AT&T imposes Data caps on DSL and on some fiber connections. Astound broadband charges data caps in Washington, Oregon, and California. Cox has data caps that kick in after a user exceeds 1.25 terabytes per month. Mediacom imposes data caps on many of its plans. All of the products of the high-orbit satellite companies, HughesNet and Viasat, have severe data caps. So do cellular hot spot data plans.
It’s an interesting request by the Chairwoman. Under current FCC rules, the FCC has no authority to do anything about data caps. This authority went away when the previous FCC under Chairman Ajit Pai eliminated the regulation of broadband by killing Title II authority. Chairman Pai went even further and pushed remaining vestiges of any broadband regulation to the Federal Trade Commission.
This makes me wonder why Chairwoman Rosenworcel would try to open this docket. I can see several possibilities. First, this could just be done to show that the FCC cares about an unpopular ISP practice. It’s clear that the public hates data caps. I saw that the press that covers the FCC immediately flooded the news after this was announced. I would hope the Chairwoman would not be so callous as to investigate something for which the FCC is powerless to make any changes.
That leads to the second possibility that Chairwoman Rosenworcel believes that adding a fifth Commissioner will provide the votes needed to reinstate Title II authority or some updated version of it. Starting the investigation into data caps now might sync up well with renewed FCC regulatory authority and let the FCC make a popular change in the future to ban or modify data caps.
I’ve written several blogs over the years that make the argument that data caps are nothing more than a way for ISPs to extract extra payments from customers. There is zero justification from a cost perspective that residential customers that use more data than average cause any significant incremental cost for an ISP. ISPs buy wholesale broadband based on the busiest times of the usage in a month. Within the pile of broadband purchased to meet that peak need, it doesn’t matter how much broadband customers use as long as it doesn’t push up the busy hour for the month.

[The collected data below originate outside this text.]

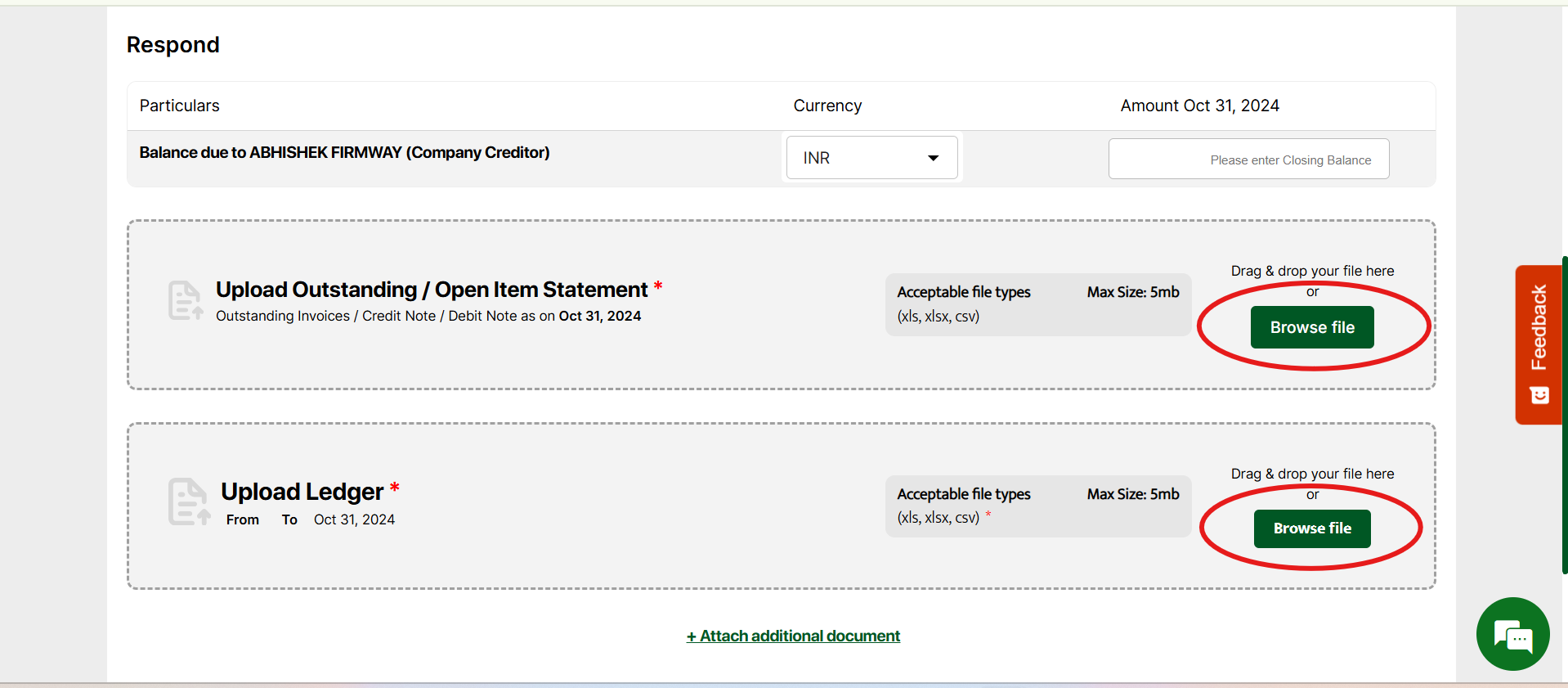This screenshot has height=688, width=1568.
Task: Click the page's vertical scrollbar
Action: tap(1564, 409)
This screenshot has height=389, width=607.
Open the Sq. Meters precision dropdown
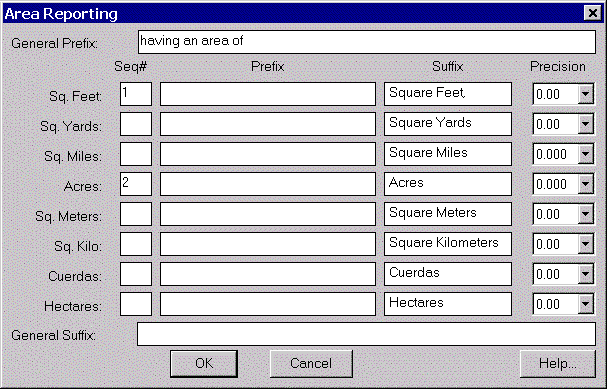(585, 214)
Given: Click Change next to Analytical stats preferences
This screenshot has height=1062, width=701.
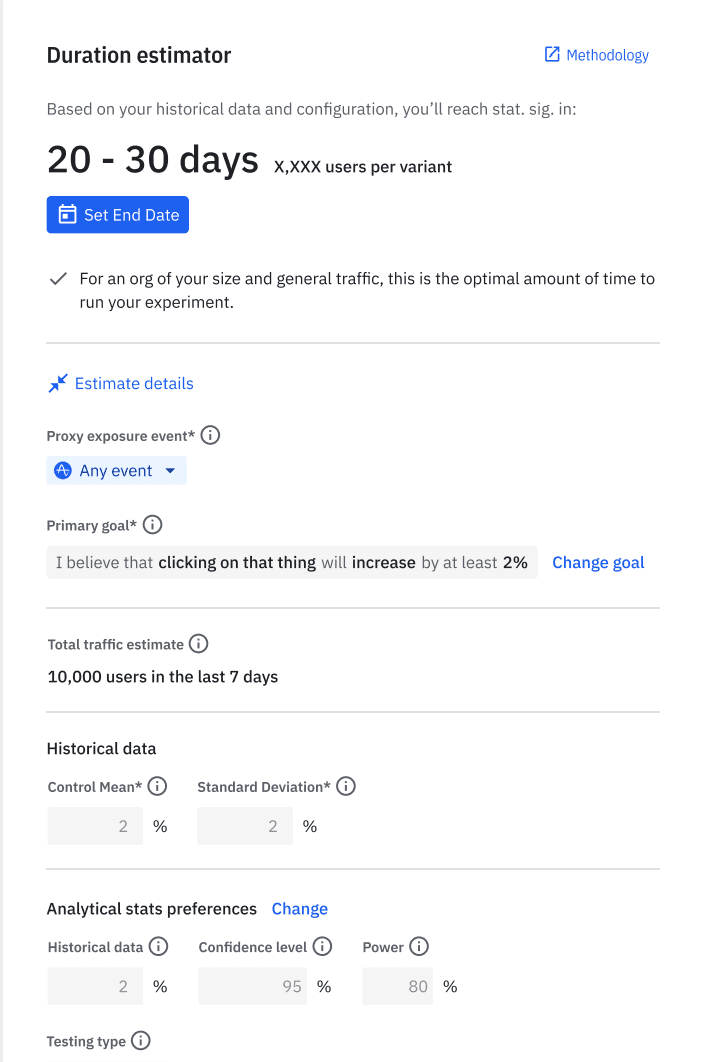Looking at the screenshot, I should tap(299, 909).

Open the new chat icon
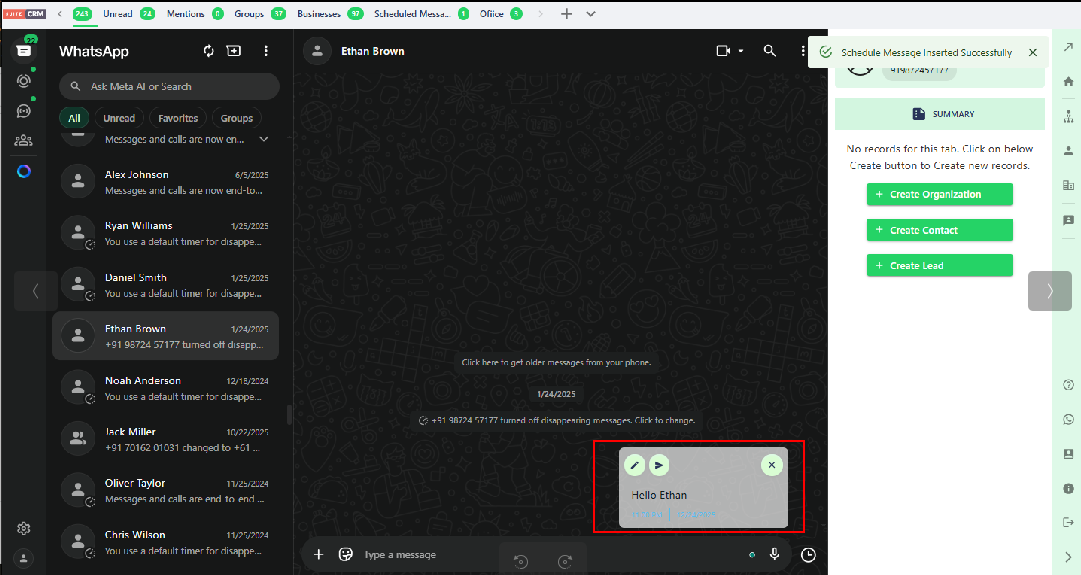[x=234, y=51]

Additionally, the big ISPs that use data caps also engage in peering arrangements where they directly hand off broadband traffic to the largest web services like Google, Netflix, Facebook, and Microsoft. While there is a cost to create the peering points, once established, the amount of data sent through peering arrangements saves a huge amount of money compared to shipping this same traffic through the Internet.

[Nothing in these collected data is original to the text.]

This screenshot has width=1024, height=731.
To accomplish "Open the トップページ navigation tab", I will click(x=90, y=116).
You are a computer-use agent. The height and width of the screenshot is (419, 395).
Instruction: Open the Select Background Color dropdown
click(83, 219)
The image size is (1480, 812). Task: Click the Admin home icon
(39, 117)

It’s harder each year for affected homes to avoid data caps. Data caps accumulate both download and upload usage, and homes are increasingly using upload bandwidth that most folks don’t even realize. According to OpenVault, the average home in the U.S. now uses over 560 megabytes of data per month, an amount that keeps climbing. The household average as recently as 2017 was only 273 megabytes per month.
This will be an interesting process to watch. Chairwoman Rosenworcel has created a form for folks to describe their data caps stories. I’m sure that everybody who does so will be hoping that the FCC can help them – but that remains to be seen. It means getting a fifth Commissioner who is willing to reintroduce broadband regulation – something that is going to have a lot of opposition.